As part of the process for setting basic corporate lending rates, institutions often factor in the average lending rate prevalent in the nation where the lender and applicant are based. To a degree, this serves as a standard or guideline for setting rate structures. While not conclusive, companies with credit ratings within a certain range are likely to receive interest rates at or near that average.
The present state of the economy will also have some impact on the corporate lending rates that institutions are willing to extend to business clients. This is because the weak economy may influence the industry that the client is associated with, either by supporting increased consumption of the goods and services offered by the applicant, or triggering a decrease in demand due to consumers spending more conservatively. In addition to the current economic picture, lenders will also attempt to project market direction over the course of the loan period. Since the company will likely depend on its revenue stream to manage the debt, making sure there is a reasonable chance that the company can actually pay off the loan according to terms is a must.

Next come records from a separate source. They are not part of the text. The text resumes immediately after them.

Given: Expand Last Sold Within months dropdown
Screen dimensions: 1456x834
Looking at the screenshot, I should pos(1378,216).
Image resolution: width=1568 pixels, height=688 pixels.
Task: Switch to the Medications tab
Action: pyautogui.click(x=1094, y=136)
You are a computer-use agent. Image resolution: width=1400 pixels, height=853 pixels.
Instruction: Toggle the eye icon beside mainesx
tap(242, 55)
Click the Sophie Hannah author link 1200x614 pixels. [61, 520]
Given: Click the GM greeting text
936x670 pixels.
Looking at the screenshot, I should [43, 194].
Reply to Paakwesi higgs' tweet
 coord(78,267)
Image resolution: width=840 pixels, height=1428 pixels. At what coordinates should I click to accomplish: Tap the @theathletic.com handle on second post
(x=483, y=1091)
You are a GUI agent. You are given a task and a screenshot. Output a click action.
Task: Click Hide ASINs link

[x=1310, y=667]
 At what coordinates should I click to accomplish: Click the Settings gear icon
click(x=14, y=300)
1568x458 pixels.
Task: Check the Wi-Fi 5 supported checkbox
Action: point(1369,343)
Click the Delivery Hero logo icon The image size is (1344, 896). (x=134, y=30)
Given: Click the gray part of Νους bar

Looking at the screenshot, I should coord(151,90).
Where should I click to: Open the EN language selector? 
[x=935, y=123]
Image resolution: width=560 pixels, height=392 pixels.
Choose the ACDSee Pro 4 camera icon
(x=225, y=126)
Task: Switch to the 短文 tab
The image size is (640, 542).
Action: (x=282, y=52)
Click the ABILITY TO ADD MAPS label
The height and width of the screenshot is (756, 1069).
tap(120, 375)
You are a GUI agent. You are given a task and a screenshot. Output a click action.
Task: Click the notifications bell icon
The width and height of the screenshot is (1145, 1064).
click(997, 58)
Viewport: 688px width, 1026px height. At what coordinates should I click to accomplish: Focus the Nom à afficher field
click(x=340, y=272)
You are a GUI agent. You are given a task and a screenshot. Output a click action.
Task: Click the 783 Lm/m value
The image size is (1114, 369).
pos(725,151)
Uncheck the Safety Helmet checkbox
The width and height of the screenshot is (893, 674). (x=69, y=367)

Another key factor is the credit rating of the applicant. That rating will have some impact on the corporate lending rates the lender is willing to extend. A company with a solid credit rating will normally have little trouble commanding the best rates on the market. At the same time, a company with average credit will likely be offered rates that are a little higher, helping to offset the risk the lender is assuming. At times, applicants can also help minimize that risk and lock in lower corporate lending rates by offering to pledge assets for the duration of the loan. Collateral such as real estate or other holdings that are presumed to hold value over time can make the difference, allowing the applicant and lender to agree upon terms both find mutually advantageous.